Here is the breakdown of what these fees actually pay for, what fair looks like, and what to push back on.
What the Fee Pays For
The asset management fee covers the sponsor's ongoing work. Strategic oversight, capital expenditure planning, investor reporting, lender relationship management, refinance work, business plan execution.
It does not cover acquisition work, which is paid for separately by an acquisition fee. It does not cover disposition work, which is paid by a disposition fee. It does not cover property management, which is paid to the property manager.
Asset management fees are the recurring base of sponsor compensation. They are how the business runs in between acquisitions and exits.
The Common Structures
Percentage of gross revenue is the most common. Typically 1 to 2 percent. Easy to calculate, hard to manipulate.
Percentage of equity is less common but growing. Typically 1 to 2 percent of LP capital under management. More aligned because it scales with the actual money at risk.
Fixed monthly fee per unit is rare but exists. Maybe 5 to 15 dollars per unit per month. Simple and transparent.

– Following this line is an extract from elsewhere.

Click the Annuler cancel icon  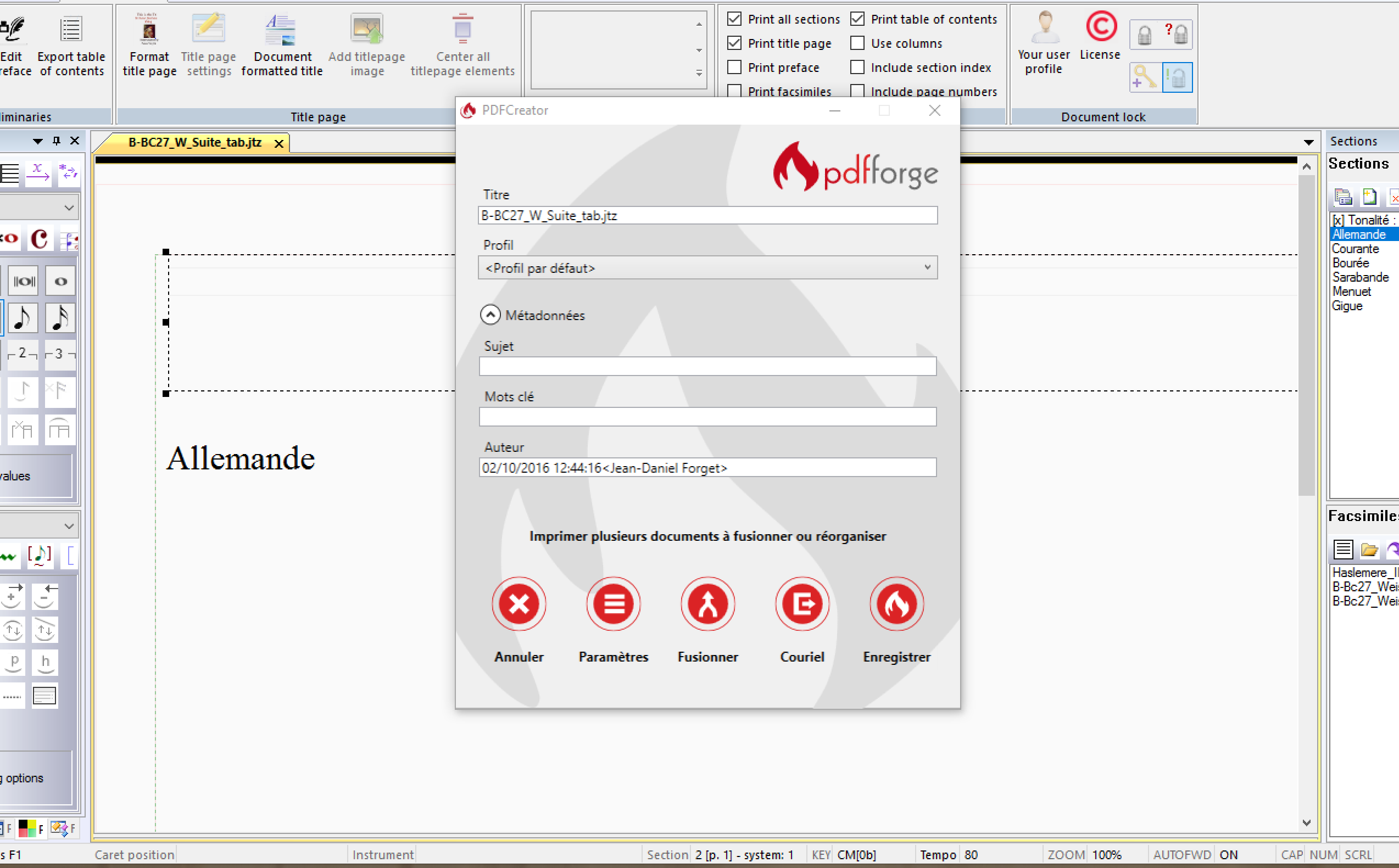coord(519,603)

Each structure has tradeoffs. Percentage of revenue rewards top line growth. Percentage of equity rewards scale. Fixed per unit rewards operational efficiency.
What Is Fair
For a typical multifamily deal, 1.5 percent of gross collected revenue or 1.5 percent of LP equity is the market range.
Anything over 2 percent on a stabilized deal is high. Anything under 1 percent is usually a discount tier sponsor or an institutional deal at scale.
Smaller deals may have higher fees as a percentage because the absolute dollar amount has to cover real work. A 1.5 percent fee on a 5 million dollar deal at 15 percent equity is 11 thousand dollars a year. That barely covers the time.
Fee Stacking Red Flags
Some sponsors stack fees in ways that compound. An acquisition fee of 2 percent, an asset management fee of 2 percent, a refinance fee of 1 percent, a construction management fee of 5 percent of capex, a disposition fee of 2 percent.
Run the math across a 5 year hold. Total fees can easily reach 8 to 12 percent of the deal value before any promote. That is a lot of return going to the sponsor regardless of performance.
There is a market range for each fee. There is also a market range for total fees. The total matters more than any individual line item.
When the Fee Structure Aligns
The best fee structures have a meaningful base fee that covers operating costs and a meaningful promote that rewards performance. The base fee should not be so high that the sponsor is happy regardless of outcome.
If a sponsor would still make money on a deal that returns LPs 5 percent annualized, the structure is misaligned. If a sponsor only makes meaningful money when LPs make meaningful money, the structure is healthy.
What to Negotiate
Most LPs do not negotiate fees because they do not realize they can. For a 250 thousand dollar check, you probably cannot. For a 500 thousand to 1 million dollar check, you can ask.
Ask about a fee step-down at scale. Ask for capped fees on certain line items. Ask whether the sponsor is willing to defer a portion of the acquisition fee to closing. These conversations happen at the institutional level all the time. Smaller LPs just rarely think to ask.